→ THE EXERCISE: Pull out each line of the listing that contains the word "Open". Treat uppercase and lowercase letters as different.

→ LISTED RECORDS:
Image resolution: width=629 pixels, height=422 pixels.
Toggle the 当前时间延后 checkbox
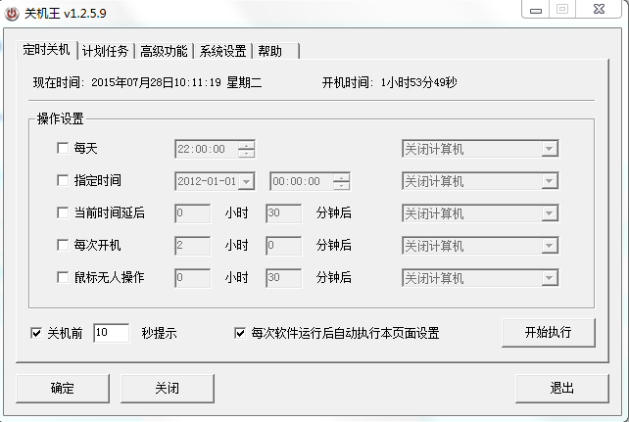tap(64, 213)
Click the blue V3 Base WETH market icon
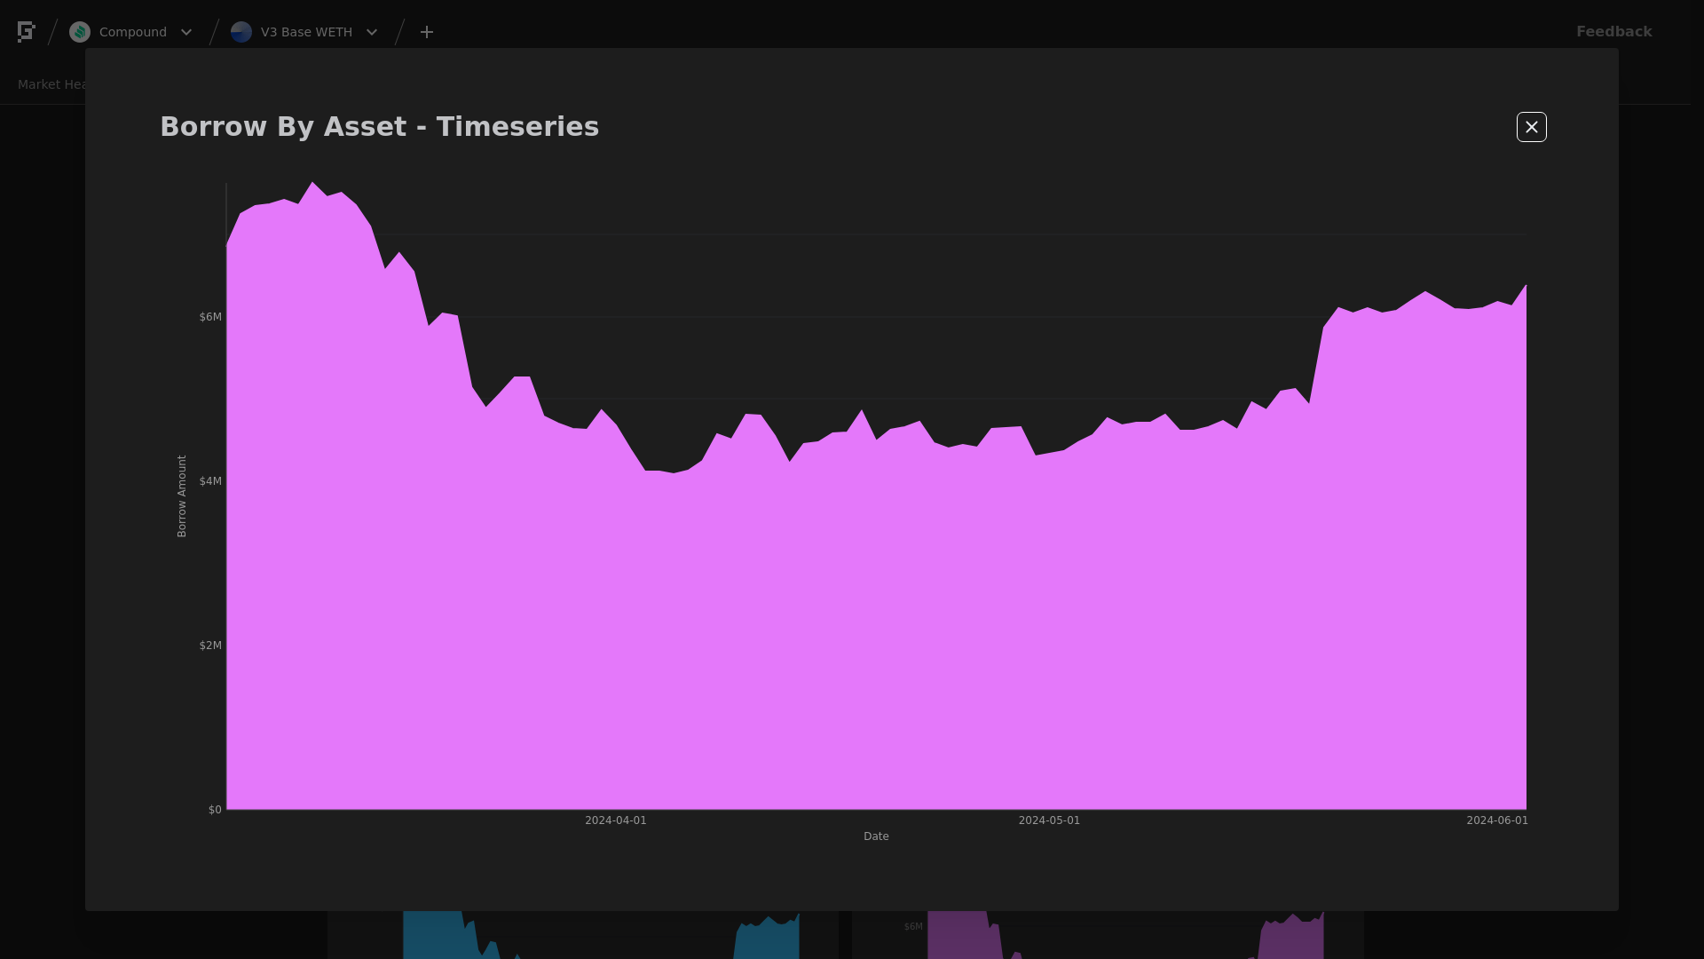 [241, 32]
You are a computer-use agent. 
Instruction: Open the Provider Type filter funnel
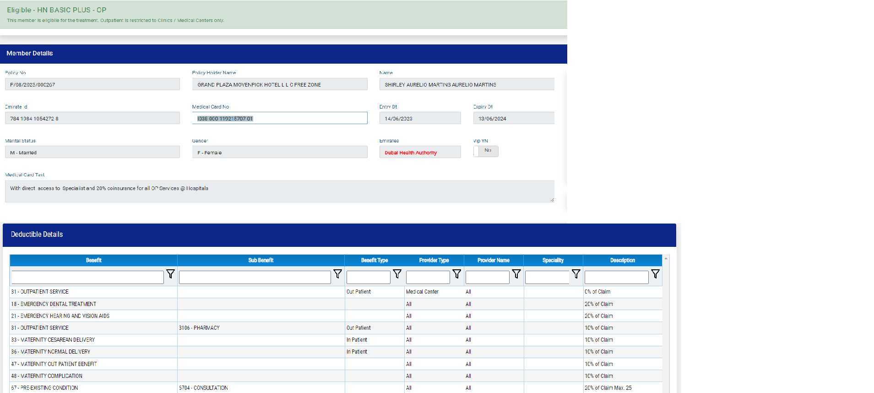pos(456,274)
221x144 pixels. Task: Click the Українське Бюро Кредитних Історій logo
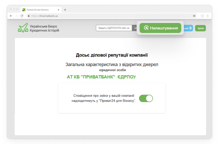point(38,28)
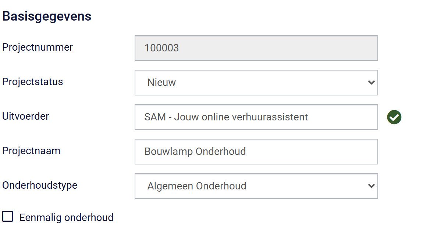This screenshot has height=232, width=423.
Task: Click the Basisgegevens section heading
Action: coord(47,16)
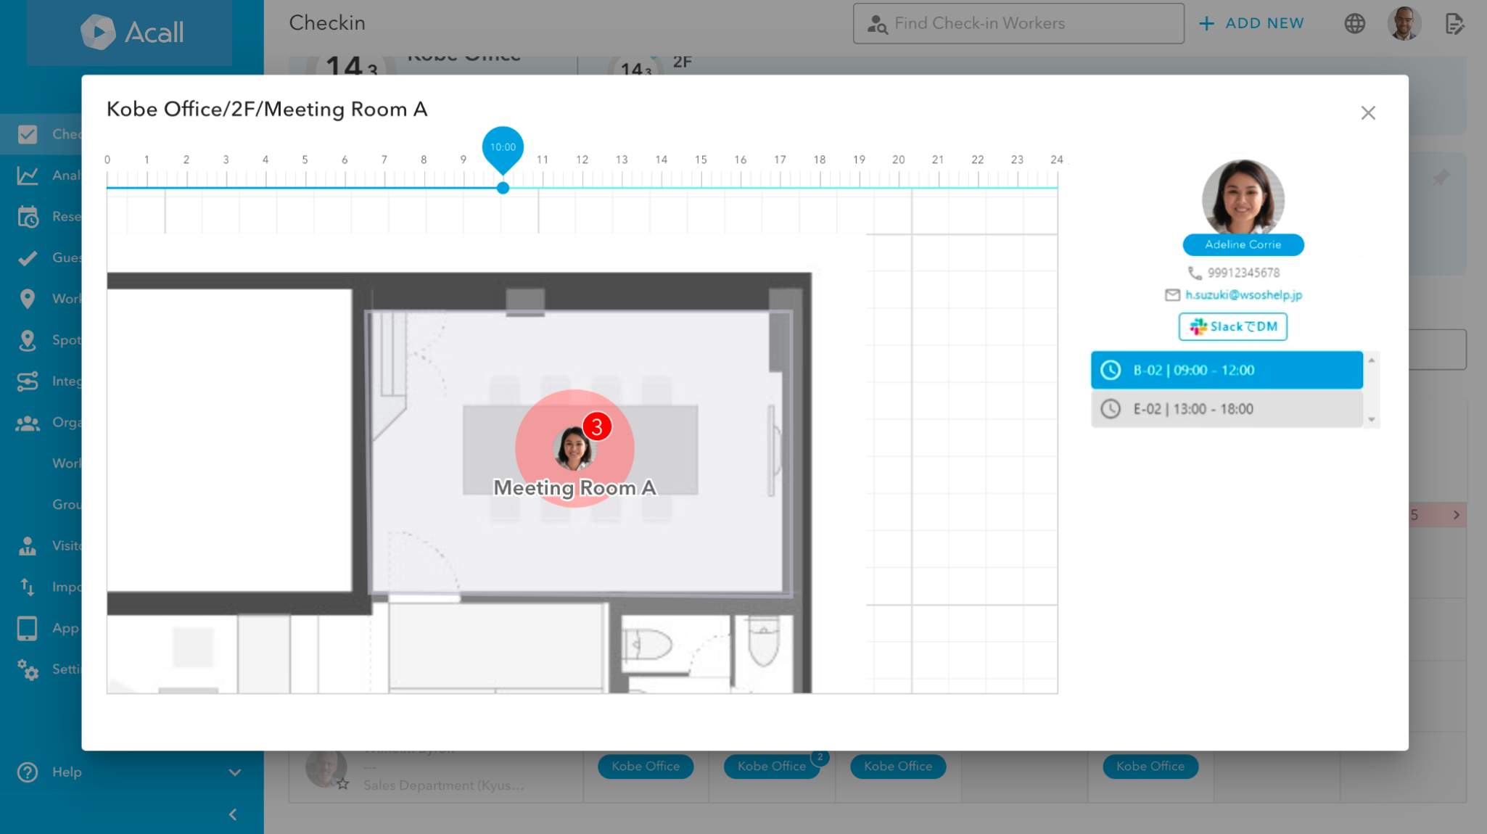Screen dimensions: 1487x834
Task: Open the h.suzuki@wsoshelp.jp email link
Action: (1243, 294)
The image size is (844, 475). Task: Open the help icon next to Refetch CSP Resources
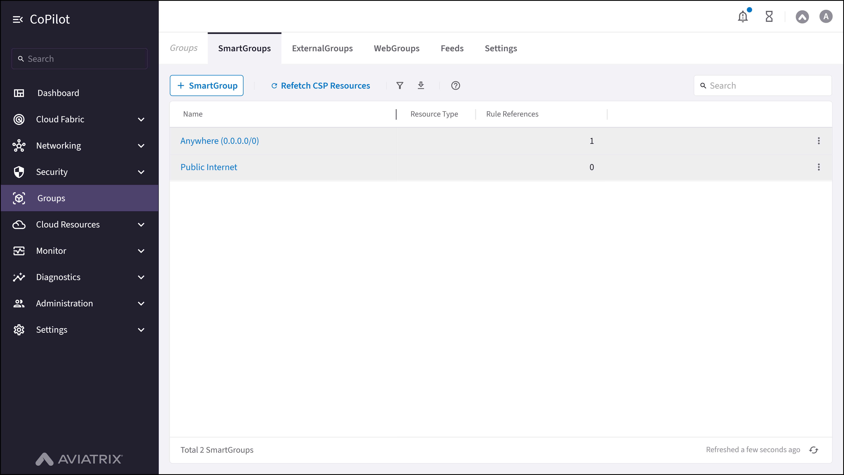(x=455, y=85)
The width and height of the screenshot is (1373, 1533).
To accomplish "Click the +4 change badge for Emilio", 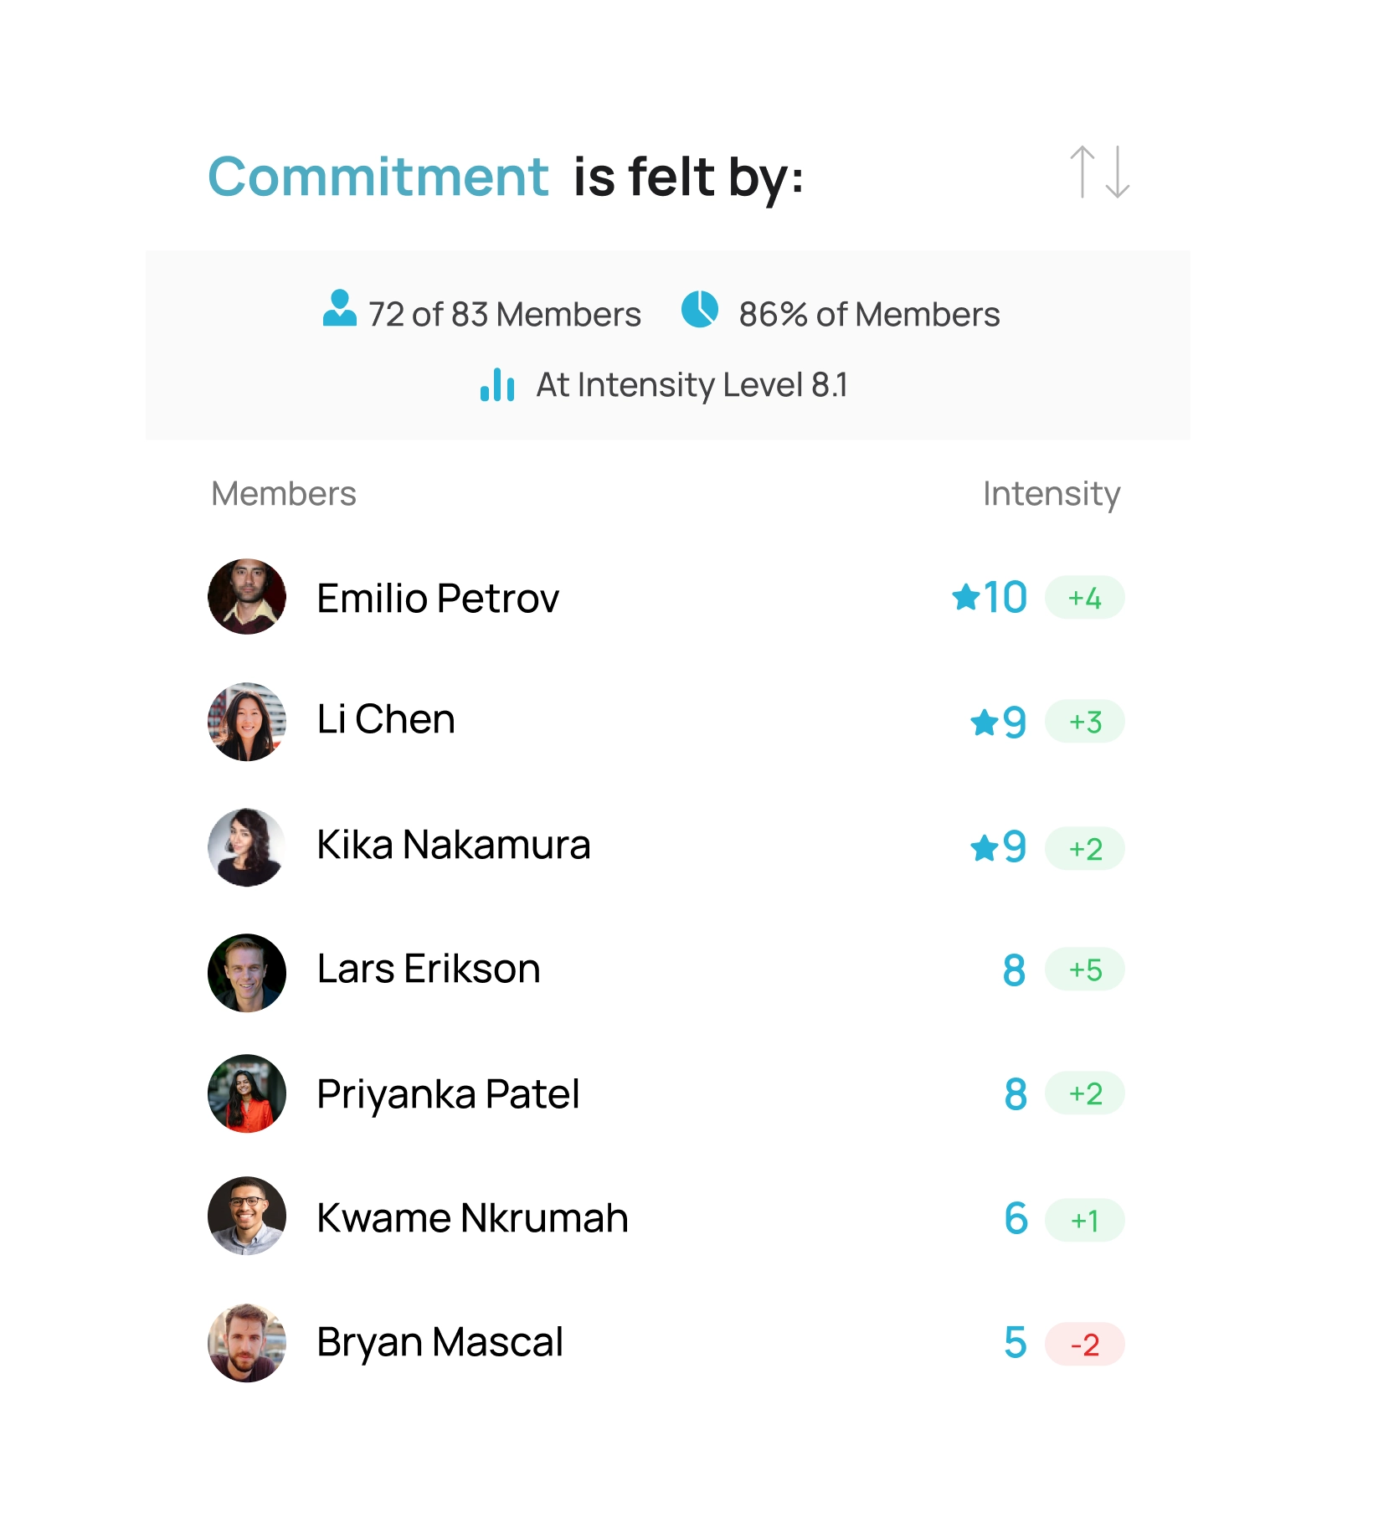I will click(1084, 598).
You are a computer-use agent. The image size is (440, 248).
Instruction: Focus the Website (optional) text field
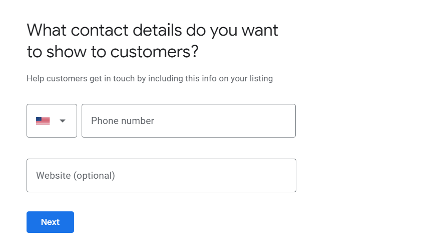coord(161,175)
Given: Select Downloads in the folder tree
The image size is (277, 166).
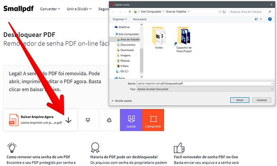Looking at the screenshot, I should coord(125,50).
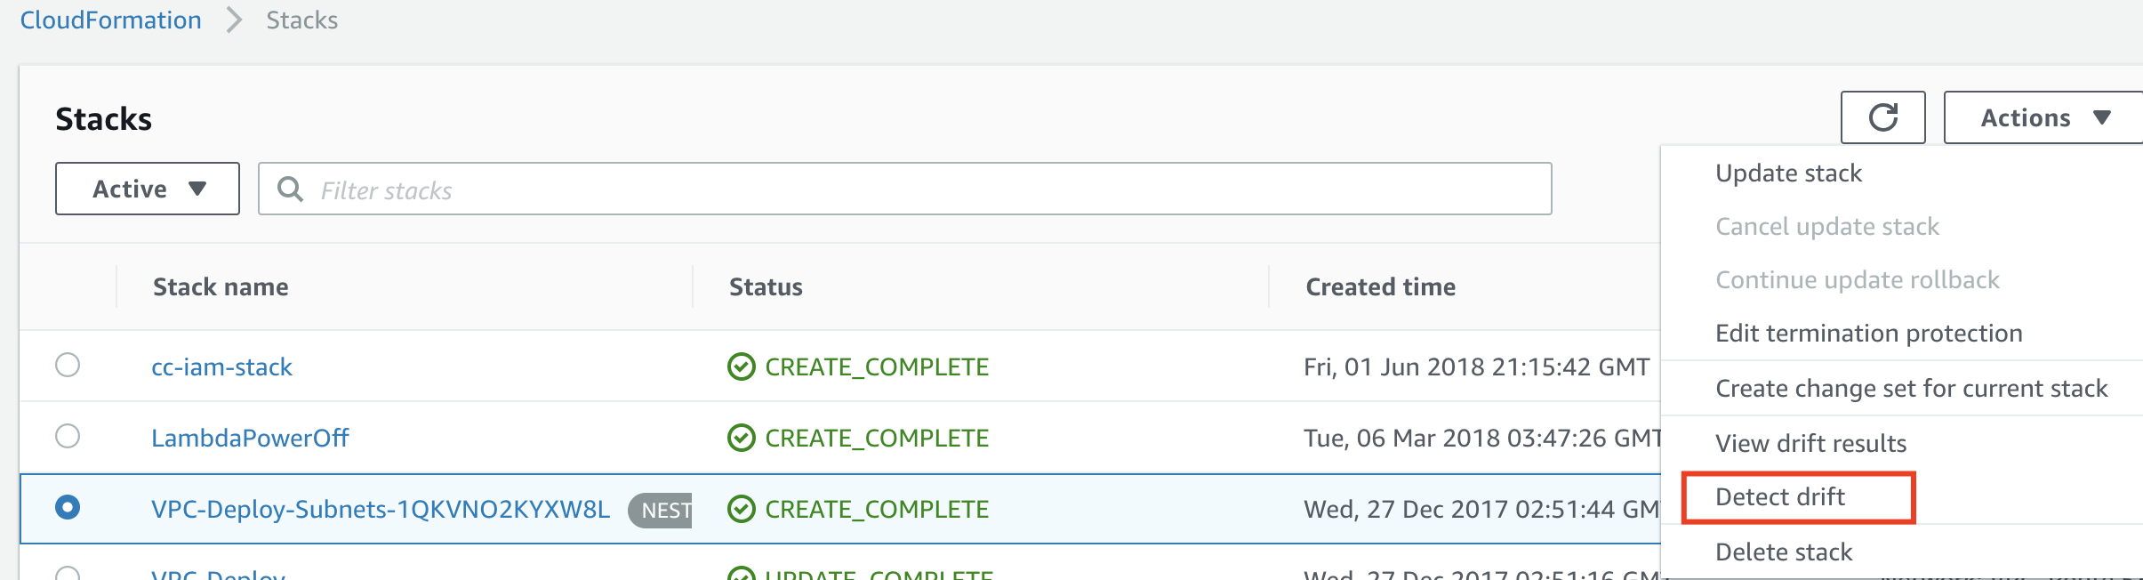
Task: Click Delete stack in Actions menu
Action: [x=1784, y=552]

→ CORRECT RESPONSE:
Instruction: Open the Provider Type filter funnel
Task: Open the h.suzuki@wsoshelp.jp email link
The image size is (844, 475). Task: Open the help icon next to Refetch CSP Resources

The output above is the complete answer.